### Excerpted text

# My Rhom's Tank



## Lifer374 (Dec 5, 2003)

Not the greatest (its looked better) but its hanging in there. Ended up going with two bulbs of 6700K so the color is by no means great looking.

Fish loves it. I guess thats good.


----------



## jp80911 (Apr 3, 2008)

it looks good


----------



## THE BLACK PIRANHA (Dec 8, 2003)

I like it also.


----------



## lifeguarden (Jun 21, 2008)

x2


----------



## Soul Assassin (Nov 21, 2006)

nice, that's a massive PH


----------



## robert69 (Jul 16, 2005)

Love it, very natural looking.


----------



## Lifer374 (Dec 5, 2003)

Thanks guys. 
I actually feel pretty bad. With the new baby in the house my water change frequency has gone way down to about once every 2 to 3 weeks. For years I've been obsessed with doing these at least weekly (if not even twice weekly). I shouldn't let that bother me because I know this could be alot worse. 
Overall the layout isn't bad...however the plants were just basically placed in there without any real attention to scaping. I've always meant to get in there and move stuff around to get a better layout going but its hard now.

The only thing I've really got going well for the time being is his diet....


----------



## Ja'eh (Jan 8, 2007)

Can't see your rhom too clearly but your set is sweet indeed.


----------



## His Majesty (Apr 5, 2005)

i like it


----------



## Lifer374 (Dec 5, 2003)

Ja said:


> Can't see your rhom too clearly but your set is sweet indeed.


there you go Ja'eh


----------



## shiver905 (May 27, 2009)

loogs good.

Thanks for shairin


----------

### Source material
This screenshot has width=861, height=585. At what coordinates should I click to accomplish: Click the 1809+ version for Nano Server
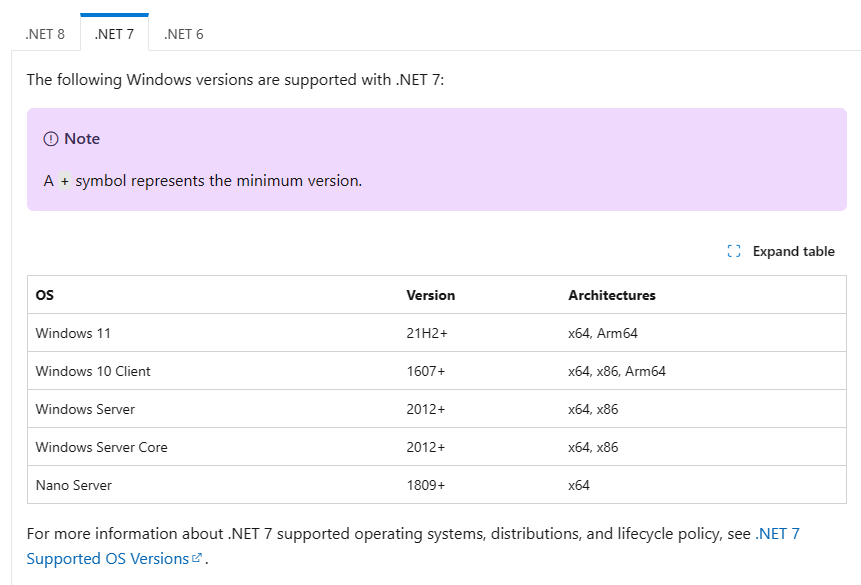pyautogui.click(x=427, y=485)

### Aim
In the rhom tank thread, how often does the tank's owner now change the water since the new baby arrived?

### Result of this exercise
About once every 2 to 3 weeks.